Multiple Acquired Shunts are a result of an increase in liver pressure. This
can be a result of the surgical closing of an Extrahepatic Shunt in surgery.
Multiple Acquired Shunts are not surgically correctable.
CLINICAL
SINGS OF LIVER SHUNT
Dogs with PSS are usually purebred and less than a year old when signs first
develop. Poor coat development, lethargy, long sedation recovery, Urinary Tract
Infections, disorientation, head pressing, anorexia, depression, weakness, excessive
salivating, and temporary blindness have all been connected with Liver Shunt.
Vomiting and diarrhea are reported in roughly two-thirds of Liver Shunt cases
and in older dogs. Less common signs are recurrent fevers and ascites. Ascites
is usually associated only with Acquired Shunts.
DIAGNOSIS
OF LIVER SHUNT
In identifying Liver Shunt the identity of the anatomical
location of the shunt, its severity, and whether the shunt
is congenital or acquired need to be determined. Different
Veterinarians utilize different methods for these procedures.
Initially a round of blood work is usually ordered. Common
blood work orders are: a full blood chemistry panel, a hematology
panel, and a liver profile. It is the combination of elevated
liver enzymes combined with low serum cholesterol, hypoglycemia,
low blood urea nitrogen, and the total plasma protein concentrations
that indicate that a liver shunt is evident.
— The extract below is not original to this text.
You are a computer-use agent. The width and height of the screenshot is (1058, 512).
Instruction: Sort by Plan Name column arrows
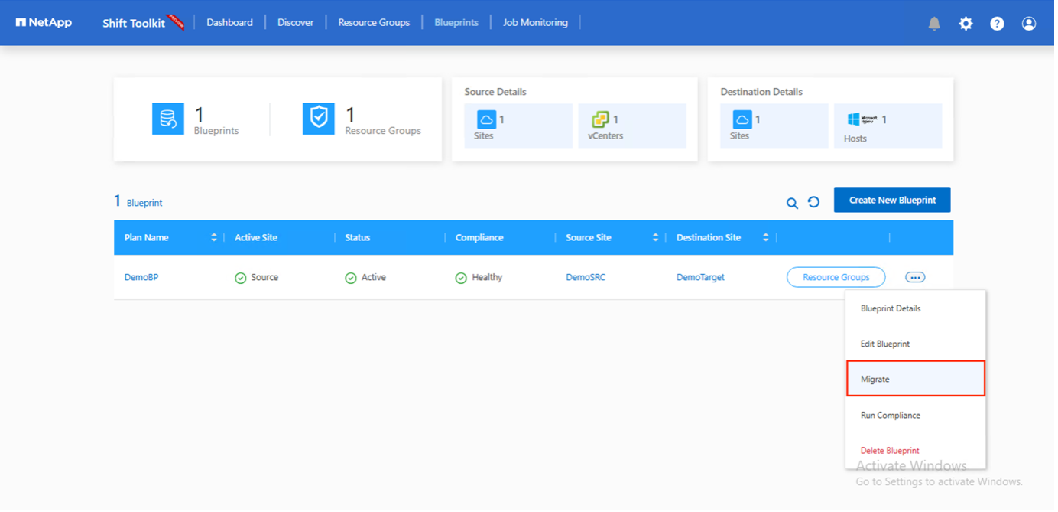pyautogui.click(x=214, y=238)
Serum Bile Acids are also helpful in the making a more definitive
overall picture in diagnosing the presence of a Liver Shunt
and is usually taken when the blood work is indicative there
is a shunt present. It is possible to test the Bile Acids
in young puppies. However, unless the puppy is showing apparent
signs of PSS a Bile Acid Test can throw false readings. It
is recommended an apparently healthy puppy be a minimum of
two pounds and 6 to 9 months old to test the Bile Acids accurately.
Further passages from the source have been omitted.